Hugo tau. Ayahnya bukan orang jahat. Terkadang beliau justru lebih dari Santa. Murah hati. Tapi jangan harap, siapapun bisa datang bertamu mendadak menemui ayahnya. Harus sesuai sistem. Harus perjanjian minimal dua tiga bulan sebelumnya. Disiplin, kaku, otoriter termasuk pada anaknya sendiri.

Tidak ada acara ramah tamah menyuguhi tamu tak di undang dengan berbagai macam makanan. Paling bagus air putih atau malah tidak di hidangkan apapun sama sekali.

Tidak ada basa-basi.

Mustahil Hugo mendengar kalimat protokol ala kaum pribumi dari ayahnya yang menanyakan kapan dirinya menikah, apalagi punya anak. Semua tentang sistem, pekerjaan, sehubungan dengan itu. Tidak pernah jauh dari itu.

"Vati?-ayah." Panggil Hugo.

Ayah nya mendongak, tersenyum formal.

Hugo menarik nafas lalu berkata, "Saya tidak mau kembali ke Jerman. Saya ingin tinggal disini, Arutala. Selamanya dengan Kala."

.....................

Aku berjalan pelan, bukannya aku tidak mau berlari tapi aku tidak bisa berlari. Kakiku, badanku semuanya masih terasa sakit dan berjalan di jalan berbatuan merah Arutala tidak ada bedanya berjalan di runaway. Semua pegawai Arutala selalu menatapku, menilaiku.  Istri dari bos bos bos bosnya mereka, orang pribumi biasa yang ketiban rejeki nomplok yang biasanya hanya mendekam di rumah atau di kebun tiba-tiba keluar dari paviliun. Sendirian.

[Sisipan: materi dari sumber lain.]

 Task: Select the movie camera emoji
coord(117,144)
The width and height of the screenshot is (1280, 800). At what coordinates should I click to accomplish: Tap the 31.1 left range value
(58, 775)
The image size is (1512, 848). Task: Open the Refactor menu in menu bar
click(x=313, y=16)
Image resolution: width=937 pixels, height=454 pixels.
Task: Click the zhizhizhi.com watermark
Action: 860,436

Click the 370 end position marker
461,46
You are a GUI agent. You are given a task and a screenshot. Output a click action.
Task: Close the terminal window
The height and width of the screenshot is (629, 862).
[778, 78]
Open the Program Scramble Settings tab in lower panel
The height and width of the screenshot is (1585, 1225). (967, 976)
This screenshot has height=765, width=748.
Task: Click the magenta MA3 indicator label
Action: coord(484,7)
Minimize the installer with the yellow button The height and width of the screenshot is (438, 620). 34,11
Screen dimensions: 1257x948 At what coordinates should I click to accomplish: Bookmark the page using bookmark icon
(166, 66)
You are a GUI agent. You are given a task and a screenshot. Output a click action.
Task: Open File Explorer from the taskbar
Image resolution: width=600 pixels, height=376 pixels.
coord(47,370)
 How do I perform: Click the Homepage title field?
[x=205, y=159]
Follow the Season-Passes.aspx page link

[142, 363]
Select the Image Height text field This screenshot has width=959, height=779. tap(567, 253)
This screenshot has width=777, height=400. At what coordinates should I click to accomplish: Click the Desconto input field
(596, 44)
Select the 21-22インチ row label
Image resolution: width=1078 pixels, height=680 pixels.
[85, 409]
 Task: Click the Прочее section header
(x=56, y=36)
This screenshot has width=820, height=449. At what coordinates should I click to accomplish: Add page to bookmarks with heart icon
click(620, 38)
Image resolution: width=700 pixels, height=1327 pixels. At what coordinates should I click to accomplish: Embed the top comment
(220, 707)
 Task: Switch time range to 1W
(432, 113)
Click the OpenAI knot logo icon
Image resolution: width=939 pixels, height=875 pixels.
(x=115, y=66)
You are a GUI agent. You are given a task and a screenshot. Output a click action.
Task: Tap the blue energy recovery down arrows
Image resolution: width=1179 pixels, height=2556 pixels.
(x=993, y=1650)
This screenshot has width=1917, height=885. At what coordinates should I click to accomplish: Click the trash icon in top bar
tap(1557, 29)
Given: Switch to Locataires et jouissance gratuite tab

Aku jarang keluar dari paviliun tanpa di temani oleh Hugo atau pak Nawa. Selalu ada orang lain dan selalu menaiki kendaraan karena Arutala sudah tidak bisa di bilang kecil, tapi sangat besar.

Tapi sekarang aku tidak tau, apa aku harus minta ijin Hugo saat akan pergi. Atau meminta pak Nawa untuk mengantarku. Aku tidak tau apa aku masih punya hak itu? Atau aku sudah di biarkan bebas saja karena Hugo sudah tidak peduli lagi pada nasibku.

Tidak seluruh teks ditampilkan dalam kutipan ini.